Aim of the task
For the material that follows, return exactly the lines from the one with "You are a GUI" through the one with "Task: Click the pink ADVISORY text in logo", both ends included.

*** Opening of Supplied data ***

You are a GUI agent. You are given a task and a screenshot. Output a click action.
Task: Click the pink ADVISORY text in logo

*** Close of Supplied data ***
*** Opening of Supplied data ***

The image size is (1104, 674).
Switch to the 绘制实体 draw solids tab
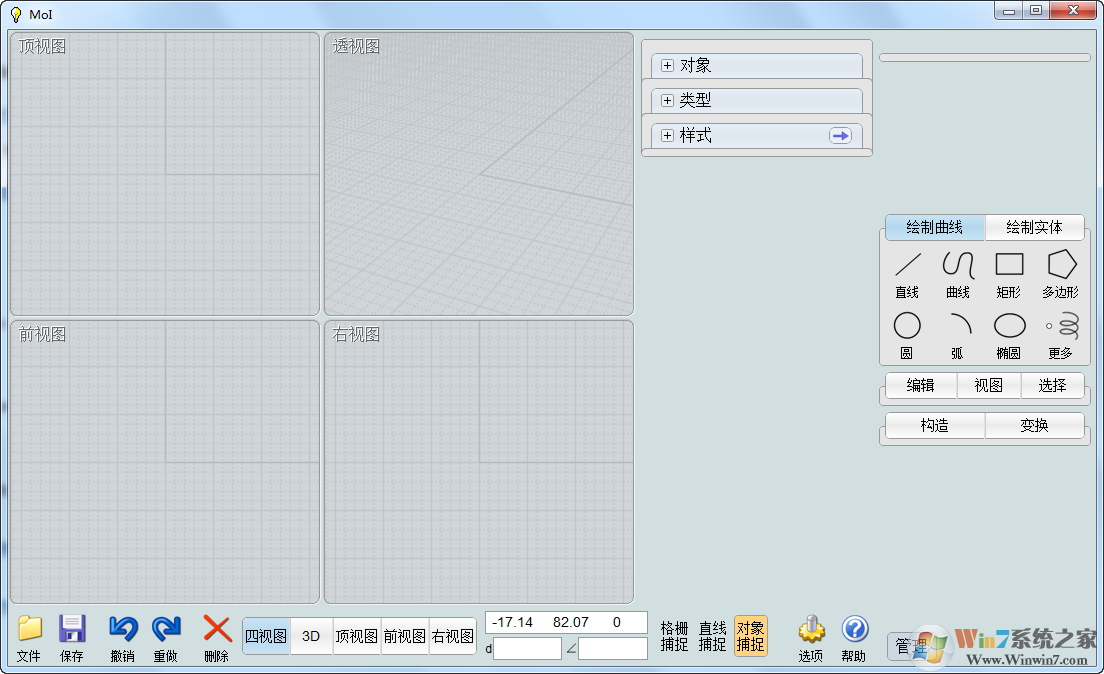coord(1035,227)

*** Close of Supplied data ***

Completed exercise
You are a GUI agent. You are given a task and a screenshot. Output a click action.
Task: Click the pink ADVISORY text in logo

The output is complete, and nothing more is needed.